Use this configuration to create a secure DMS replication instance:

terraform {
required_providers {
aws = {
source = "hashicorp/aws"
version = "~> 5.0"
}
}
}

provider "aws" {
region = "us-east-1"
}

variable "replication_instance_id" {
description = "Unique identifier for the replication instance"
type = string
}

variable "replication_instance_class" {
description = "Instance class for the replication instance"
type = string
default = "dms.t3.micro"
}

variable "replication_subnet_group_id" {
description = "Identifier for the replication subnet group"
type = string
}

variable "vpc_security_group_ids" {
description = "List of VPC security group IDs"
type = list(string)
}

resource "aws_dms_replication_instance" "secure_instance" {
replication_instance_id = var.replication_instance_id
replication_instance_class = var.replication_instance_class
publicly_accessible = false
replication_subnet_group_id = var.replication_subnet_group_id
vpc_security_group_ids = var.vpc_security_group_ids

tags = {
Name = var.replication_instance_id
}
}

output "replication_instance_arn" {
description = "ARN of the replication instance"
value = aws_dms_replication_instance.secure_instance.replication_instance_arn
}

Key security settings:

  • publicly_accessible = false keeps the instance private
  • replication_subnet_group_id should reference private subnets
  • vpc_security_group_ids should list security groups with least-privilege rules

Verification

After making changes, verify the fix:

  1. Return to the DMS Replication Instances page
  2. Click on your replication instance
  3. Confirm Publicly accessible shows "No"
  4. Check that attached security groups no longer have 0.0.0.0/0 inbound rules
CLI verification commands

Check public accessibility status:

aws dms describe-replication-instances \
--region us-east-1 \
--filters Name=replication-instance-id,Values=<your-instance-id> \
--query 'ReplicationInstances[0].PubliclyAccessible' \
--output text

Expected output: False

Verify security group has no open inbound rules:

aws ec2 describe-security-groups \
--region us-east-1 \
--group-ids <security-group-id> \
--query 'SecurityGroups[*].IpPermissions[?IpRanges[?CidrIp==`0.0.0.0/0`]]' \
--output json

Expected output: [] (empty array)

Run the Prowler check to confirm the fix:

prowler aws --checks dms_instance_no_public_access

Additional Resources

Notes

  • Downtime consideration: Modifying the PubliclyAccessible setting causes the replication instance to restart. Schedule this change during a maintenance window if migrations are running.

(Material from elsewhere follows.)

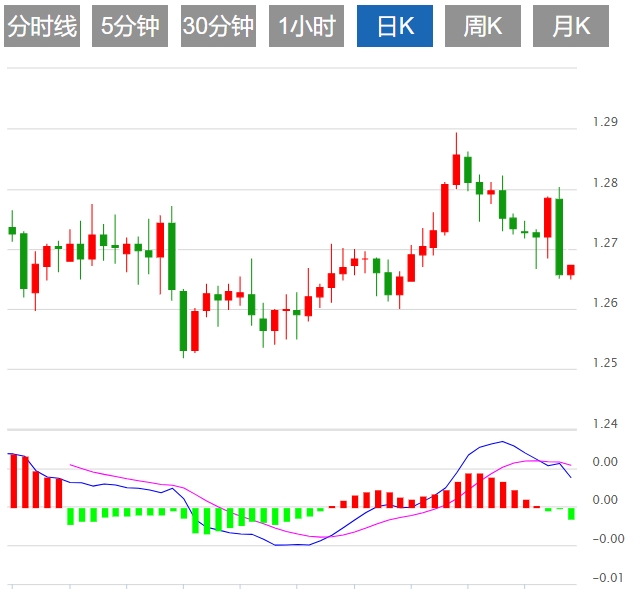Viewport: 640px width, 589px height.
Task: Select the tall red candle just before the peak
Action: coord(445,207)
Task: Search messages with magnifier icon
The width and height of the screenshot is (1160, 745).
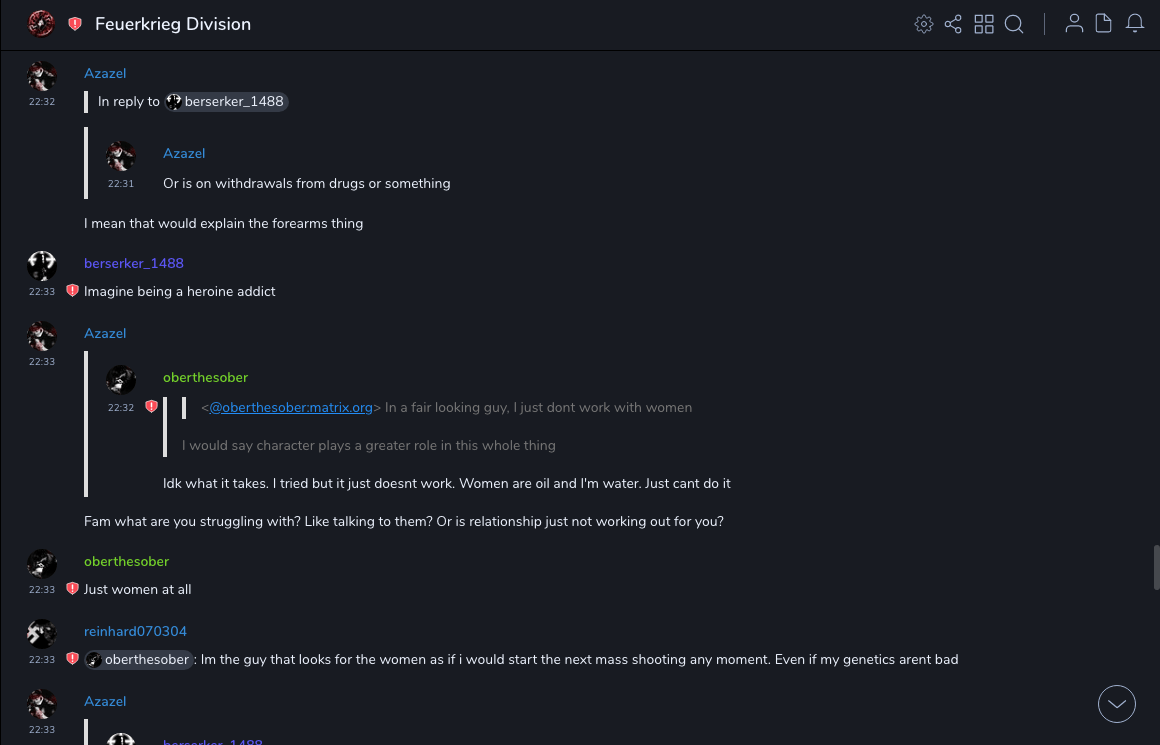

  • Private subnet requirement: For instances with public access disabled, ensure your replication subnet group uses private subnets with proper routing to reach source and target databases.

  • Alternative connectivity: If you need to access DMS from on-premises networks, use AWS VPN, VPC peering, AWS Direct Connect, or AWS PrivateLink instead of public internet access.

  • Security group best practices: Only allow inbound traffic from specific IP ranges that genuinely need access. Common patterns include allowing only the source database IP and target database IP.

  • Compliance frameworks: This check maps to AWS Foundational Security Best Practices, PCI DSS, C5, and KISA-ISMS-P requirements.